Deep Shrestha () is a Nepalese singer and musician. Deep Shrestha is one of the coaches in The Voice of Nepal Season 1 (2018) and 2 (2019). "Jhaskiyecha Maan Mero", "Biteka Kura Le" and "Ma Ta Door Dekhi Aye" are among his popular songs.

Early life
Shrestha composed his first song "Ma Patharko Deuta Haina" when he was 14. He comes from a musical family in Dharan, Nepal. His father Jaya Narayan Shrestha was an ustaad and played violin and flute. His mother Indira Shrestha was a singer. Deep met other musicians early through his father.

Deep Shrestha studied bioscience after he passed his SLC exams. He thought that he would continue his studies but he missed his exams thrice because he was busy performing as a musician.

Career 
Shrestha formally started his musical career in the late 1960s. This era is deemed as the golden era of Nepali modern music. Before this he performed in cultural programs and other locally organized functions in eastern Nepal. His opportunity to officially pursue music came when a Dharan theatre team came to Kathmandu to stage a drama in Rastriya Nachghar, including the Late King Mahendra. Shrestha portrayed a singer. His melodious voice and well-composed music held everyone spellbound. King Mahendra was so impressed that he allowed Shrestha to record as many songs as he wished. In 2025 (Bikram Sambat), when even established singers had to wait for many days to schedule a recording session at Radio Nepal (the only recording studio then), he was allowed to record six songs. In subsequent years, Shrestha came to Kathmandu once in a year to record. After 2028 B.S., Shrestha started participating in the Nationwide Music Competition, which led to a first prize in vocals in 2030 B.S. for the song "Bidhawako Sindoorko Rahar".

Shrestha was musically active for another decade. Then, slowly, he stopped singing. He was busy with his official work and 'did not feel like recording new songs'. The Nepalese music industry expanded and professionalized. Technology drew him back and he again started singing.

Personal life
He married Sophiya Gurung who is originally from Darjeeling. They have two daughters. He works as an assistant music director at the Nepal Academy, Nepal.
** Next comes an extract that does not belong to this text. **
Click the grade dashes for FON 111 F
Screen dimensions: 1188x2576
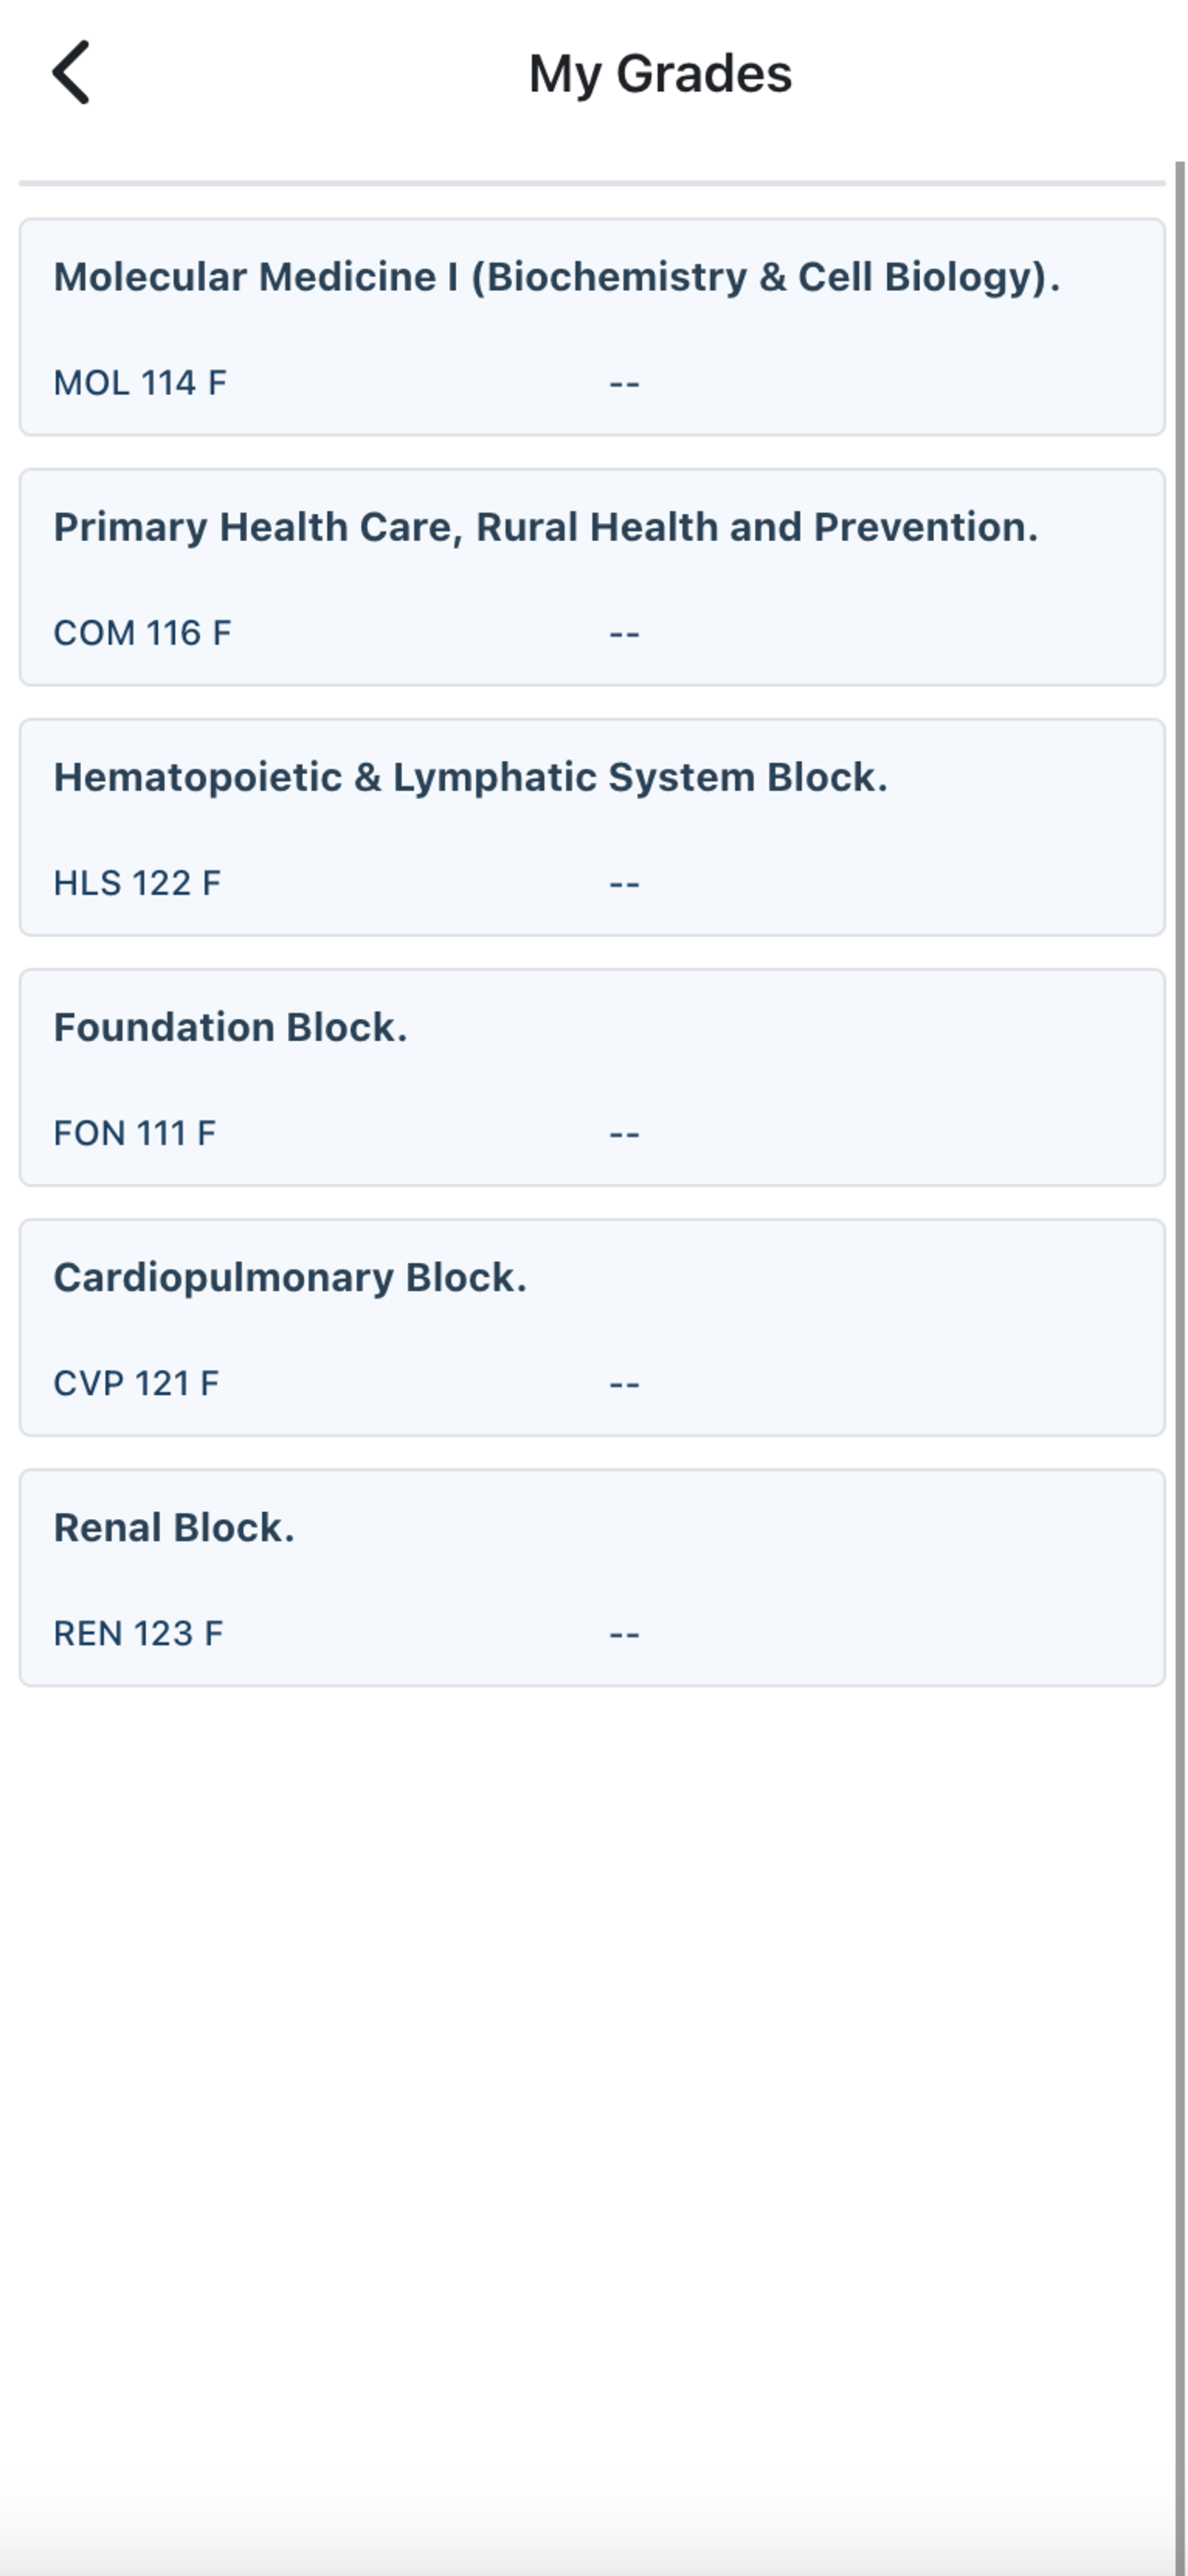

Shrestha has enriched the anthology of Nepali music with hundreds of modern and patriotic songs.

Awards
 	Best Male Vocal, Radio Nepal – 1970
 	Best Male Vocal, Radio Nepal – 1971
 	Best Male Vocal, Gold Medal, Radio Nepal – 1973
 	Best Male Vocal Award, All Nepal Music Competition – 1983
 	Chhinnalata Purashkar – 1993
 	Radio Nepal, Samman Patra – 13 April 1999
 	San Miguel Music Award – 2000
 	Swar Sangam Sangitalaya, Biratnagar, Samman Patra – 2000
 	Record of the Year, Hits FM Music Awards – 2001
 	Best Male Vocal, Hits FM Music Awards – 2001
 	Album of the Year, Hits FM Music Awards – 2001
 	Best Vocal Performance, 6th Annual Image Award – 2003
 	SEBA, Samman Patra – 27 May 2003
 	Purvanchal Auddhogik Byapar Mela, Samman Patra – 17 February 2004
 	Shri Rashtriya Jagriti Club, Itahari, Samman Patra – 10 November 2004
 	Sadhana, Samman Patra – 10 July 2005
 	Gorkha Dakshin Bahu, Fourth – 17 July 2005
 	Image Lifetime Achievement Award – 2007
 	Narayani Kala Mandir, Samman Patra – 3 January 2009.
 	Kalanidhi Indira Sangeet Maha Vidyalaya, Samman Patra – 9 April 2009
 	The Creative Hands of Nepal, Samman Patra – 8 October 2010
 	Humdard, Samman Patra – 2010
 	Purvanchal Sanskritik Sambardhan, Samman Patra
 	Best Male Vocal Performance, Hits FM Award – 2010
 	Best Male Vocal Performance, Image Award – 2012
 	Best Song of the Year, Image Award – 2012

Discography
 	Best of Narayan Gopal and Deep Shrestha (Ratna Records)
 	Abhas, Part I & II (Cassettes – Nepal Television)
 	Best of Deep Shrestha (CD, Cassettes – Melody Times)
 	Bhajanaamrit (Cassettes – DS Music Nepal)
 	Drisht (CD, Cassettes –  DS Music Nepal)
 	Shrinkhala (Music.com and DS Music Nepal)
 	Aavriti (CD – DS Music Nepal)
 	Antara (CD, DVD – DS Music Nepal)
 	Yatra – I (CD – Music.com)
 	Yatra – II (CD – Asian Music)

TV
 The Voice of Nepal Season 1, 2 & 3 as a coach

References

Living people
21st-century Nepalese male singers
20th-century Nepalese male singers
People from Dharan
Year of birth missing (living people)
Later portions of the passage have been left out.